Judge approves publication of files that “substantially contradict” In Cold Blood
A district court judge has ruled that documents pertaining to the 1959 murder case that inspired Truman Capote’s In Cold Blood may be published by the son of one of the investigating officers. The documents, retained by Kansas Bureau of Investigation agent Harold Nye and passed on to his son Ronald, contradict certain elements of Capote’s landmark true crime novelization of the case. Publication of the files was previously blocked by the courts after the Kansas attorney general’s office sued Ronald Nye over his intent to write a book based on them.

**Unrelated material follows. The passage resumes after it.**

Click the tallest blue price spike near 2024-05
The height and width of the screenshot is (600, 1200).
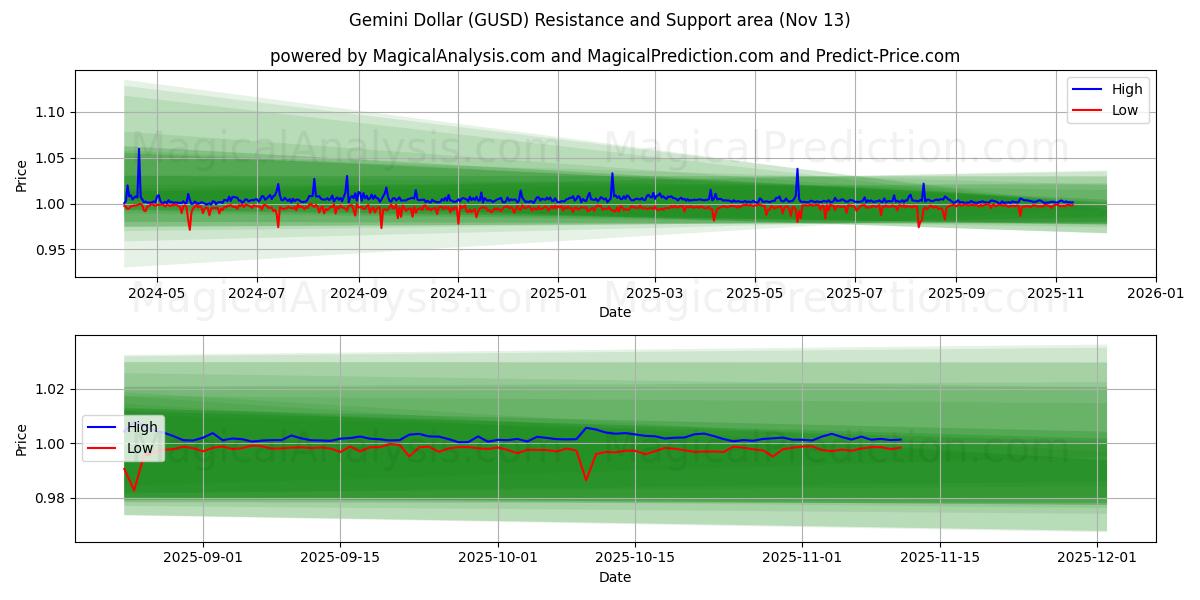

Capote’s book, written after six years of research, centered on the 1959 murders of Herbert Clutter, his wife, and two of their children by two prison parolees intending to rob the family’s farm. The novel has long been held up as a pioneering work in the field of true crime writing, despite occasional accusations that Capote invented quotes or fabricated minor details. According to The Wall Street Journal, which viewed Nye’s files last year, the biggest discrepancy between the case files and Capote’s novel is in the KBI’s response to the tip that eventually allowed them to catch the murderers. In Capote’s version, investigators responded immediately to a tip from a former cellmate of murderer Richard Hickock, arresting both Hickock and his accomplice, Perry Smith, that very night. According to Nye’s records, though, the tip was ignored by KBI investigator Alvin Dewey Jr., who featured prominently in Capote’s novel and was played by Chris Cooper in 2005’s Capote, for nine days while other leads were pursued.
Now that the lawsuit has concluded, Ronald Nye intends to write his own book about the case with author Gary McAvoy. Presumably it will be just as well-crafted and perfectly phrased as In Cold Blood with the added bonus of being 100 percent factually correct, which will be a nice bonus for everyone.